Come with me on a journey and I’ll show you…..
In the mid-1980s, I was in the middle of my studies at Belgrade University. It was a few years after the death of Tito. Change was in the making. The surface waters seemed calm, but underneath, the currents were raging. It was a great time for creativity. The old socialist system with its communist ideology was disappearing. The old ideological constraints were disappearing fast, but the new ones –introducing nationalism and mass-markets – had not yet arrived. This interim period was one when individual insight and free thinking were real and substantive. Unfortunately, as we know with the benefit of hindsight, the opportunity was lost and Yugoslavia slipped into turmoil.
In 1985, I was given a sociology assignment. It was the usual boring, theoretical stuff but I wanted to have some fun. In the suburb of Belgrade where I lived there were three distinct communities: a village where workers were cultivating land as yet unspoiled by anarcho-urbanism; a middle/working class area populated by people who came from different parts of Yugoslavia to work in the new factories in Belgrade; and the newest and poshest part which was populated mainly by police officers.
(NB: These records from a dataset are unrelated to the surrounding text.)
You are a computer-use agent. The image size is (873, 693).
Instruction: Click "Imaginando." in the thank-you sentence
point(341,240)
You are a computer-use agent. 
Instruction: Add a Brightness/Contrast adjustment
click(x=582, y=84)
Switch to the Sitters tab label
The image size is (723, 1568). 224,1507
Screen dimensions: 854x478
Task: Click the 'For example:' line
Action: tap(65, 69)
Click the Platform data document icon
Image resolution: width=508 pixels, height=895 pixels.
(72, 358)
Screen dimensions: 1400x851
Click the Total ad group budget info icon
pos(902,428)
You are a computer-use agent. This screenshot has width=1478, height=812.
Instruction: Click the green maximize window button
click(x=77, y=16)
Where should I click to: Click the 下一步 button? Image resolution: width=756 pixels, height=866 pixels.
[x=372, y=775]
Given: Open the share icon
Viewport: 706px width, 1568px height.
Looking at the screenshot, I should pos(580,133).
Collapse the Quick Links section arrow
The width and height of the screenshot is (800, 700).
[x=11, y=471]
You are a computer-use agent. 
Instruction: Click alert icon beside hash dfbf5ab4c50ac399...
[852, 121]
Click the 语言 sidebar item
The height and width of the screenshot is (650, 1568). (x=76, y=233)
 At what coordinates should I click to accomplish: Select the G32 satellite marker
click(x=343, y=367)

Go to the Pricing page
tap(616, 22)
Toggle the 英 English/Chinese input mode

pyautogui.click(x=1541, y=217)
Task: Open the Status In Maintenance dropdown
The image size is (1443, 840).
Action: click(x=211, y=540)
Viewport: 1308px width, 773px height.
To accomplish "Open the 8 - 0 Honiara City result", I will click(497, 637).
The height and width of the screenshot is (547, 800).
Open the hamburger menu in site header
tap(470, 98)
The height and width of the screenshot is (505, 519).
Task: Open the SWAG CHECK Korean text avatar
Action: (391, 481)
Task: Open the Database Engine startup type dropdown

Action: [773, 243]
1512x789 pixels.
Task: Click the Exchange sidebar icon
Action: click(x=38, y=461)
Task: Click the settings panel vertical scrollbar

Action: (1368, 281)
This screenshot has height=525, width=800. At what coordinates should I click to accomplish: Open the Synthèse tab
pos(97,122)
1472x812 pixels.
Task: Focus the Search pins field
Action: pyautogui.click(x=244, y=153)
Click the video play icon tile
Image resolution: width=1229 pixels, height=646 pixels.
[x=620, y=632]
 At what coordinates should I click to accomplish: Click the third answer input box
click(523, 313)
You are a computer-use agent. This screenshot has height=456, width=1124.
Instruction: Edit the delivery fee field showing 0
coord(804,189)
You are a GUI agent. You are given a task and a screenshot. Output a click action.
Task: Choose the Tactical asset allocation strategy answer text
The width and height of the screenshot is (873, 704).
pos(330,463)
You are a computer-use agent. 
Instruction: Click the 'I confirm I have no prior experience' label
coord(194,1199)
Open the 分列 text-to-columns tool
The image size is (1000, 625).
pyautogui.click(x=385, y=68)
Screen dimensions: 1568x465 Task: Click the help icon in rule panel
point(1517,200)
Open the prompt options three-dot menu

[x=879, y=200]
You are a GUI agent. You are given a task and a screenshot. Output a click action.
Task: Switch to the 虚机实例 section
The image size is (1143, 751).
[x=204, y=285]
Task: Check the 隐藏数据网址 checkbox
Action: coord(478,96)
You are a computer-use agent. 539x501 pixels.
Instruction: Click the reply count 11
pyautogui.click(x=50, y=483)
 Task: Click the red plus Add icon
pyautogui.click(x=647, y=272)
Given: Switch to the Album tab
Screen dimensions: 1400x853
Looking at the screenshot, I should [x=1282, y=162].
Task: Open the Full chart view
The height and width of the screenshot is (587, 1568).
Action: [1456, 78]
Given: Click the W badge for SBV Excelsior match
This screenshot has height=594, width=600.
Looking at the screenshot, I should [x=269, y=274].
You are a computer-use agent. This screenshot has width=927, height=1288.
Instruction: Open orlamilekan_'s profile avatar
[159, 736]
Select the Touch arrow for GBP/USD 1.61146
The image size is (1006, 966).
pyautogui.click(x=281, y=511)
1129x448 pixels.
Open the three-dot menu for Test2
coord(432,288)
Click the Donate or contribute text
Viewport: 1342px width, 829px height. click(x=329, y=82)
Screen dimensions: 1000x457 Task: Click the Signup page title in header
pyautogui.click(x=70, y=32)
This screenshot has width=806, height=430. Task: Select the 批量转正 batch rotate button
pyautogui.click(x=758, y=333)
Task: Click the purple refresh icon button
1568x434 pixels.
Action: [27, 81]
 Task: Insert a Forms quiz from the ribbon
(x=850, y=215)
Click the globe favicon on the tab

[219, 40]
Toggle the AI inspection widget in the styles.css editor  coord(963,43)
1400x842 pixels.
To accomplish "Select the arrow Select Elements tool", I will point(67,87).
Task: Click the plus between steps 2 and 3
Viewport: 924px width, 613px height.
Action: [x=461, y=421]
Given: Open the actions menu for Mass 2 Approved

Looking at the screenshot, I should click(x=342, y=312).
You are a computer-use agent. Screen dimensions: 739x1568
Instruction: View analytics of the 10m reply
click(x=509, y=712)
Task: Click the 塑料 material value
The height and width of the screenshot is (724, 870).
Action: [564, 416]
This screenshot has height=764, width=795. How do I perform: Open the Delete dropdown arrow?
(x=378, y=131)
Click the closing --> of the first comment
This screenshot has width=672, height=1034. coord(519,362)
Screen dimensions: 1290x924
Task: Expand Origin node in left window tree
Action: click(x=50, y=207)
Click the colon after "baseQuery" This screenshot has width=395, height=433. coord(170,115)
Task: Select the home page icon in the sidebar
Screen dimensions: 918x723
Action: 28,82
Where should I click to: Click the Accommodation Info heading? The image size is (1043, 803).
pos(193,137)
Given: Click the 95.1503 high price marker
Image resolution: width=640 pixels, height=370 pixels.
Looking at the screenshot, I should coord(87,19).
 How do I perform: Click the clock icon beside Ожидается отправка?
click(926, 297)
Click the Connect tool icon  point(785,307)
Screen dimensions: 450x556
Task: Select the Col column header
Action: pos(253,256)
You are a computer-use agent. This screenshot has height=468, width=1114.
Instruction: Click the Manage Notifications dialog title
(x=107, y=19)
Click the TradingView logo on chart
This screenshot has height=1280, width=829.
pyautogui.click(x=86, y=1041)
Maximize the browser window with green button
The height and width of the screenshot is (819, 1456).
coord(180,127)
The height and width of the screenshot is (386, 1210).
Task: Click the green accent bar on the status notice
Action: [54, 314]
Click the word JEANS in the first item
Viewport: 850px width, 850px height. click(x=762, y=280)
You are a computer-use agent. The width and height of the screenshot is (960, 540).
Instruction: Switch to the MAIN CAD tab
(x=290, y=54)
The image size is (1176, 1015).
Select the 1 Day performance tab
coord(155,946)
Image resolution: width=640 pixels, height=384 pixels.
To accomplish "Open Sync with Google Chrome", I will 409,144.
Sociologically speaking these were three completely different entities with different cultures. Of particular importance was their relationship to religion and nationalism, neither of which were particularly popular during the Communist era. Those working the land were traditionally religious (more traditionally than substantially). The middle class, as usual, was in the middle and could go either way. Most – if not all – police officers were ardent followers of the Communist Party dictum.
But something started happening: farmers were being careful as usual; factory workers were confused; and the police officers started becoming more nationalistic and increasingly religious. Like canaries in a mine they sensed the changes coming. They started singing nationalist songs at their parties. Their children started using more Cyrillic than Latin (the two competing alphabets at the time). I wanted to test these signals of change but how could I do this scientifically? Interviews were not an option.
I had an idea. In each of these community areas there were local shops. I went to the three managers and asked them to keep track of the sale of fish in the days leading up to Good Friday. All three of them looked at me strangely, but they agreed to help nonetheless. They even provided me with data from the previous year. As I expected, there was a large increase in the sale of fish in the police area and relatively stable sales in the two others.
Nobody cared about my research findings. But these three pieces of apparently unconnected items: open data, the end of Communism and Good Friday – when viewed together, could have signalled that an important part of the state apparatus had already started shifting towards nationalism (nationalism and religion are very often interlinked in Serbia). Unfortunately, this was proven a few years later when Milosevic came to power and set in motion a time of destruction that would last for almost 15 years.
My research was a rudimentary example of how combining different datasets can provide policy insight. Open data initiatives in the USA, the UK and other countries offer new possibilities for better informed policy-making. The first examples have started appearing mainly at local level (e.g. the study of patterns in criminality). More needs to be done at international level. We can learn more about development assistance, climate change, and conflict resolution if we start combining existing data more effectively…if we start thinking outside the box.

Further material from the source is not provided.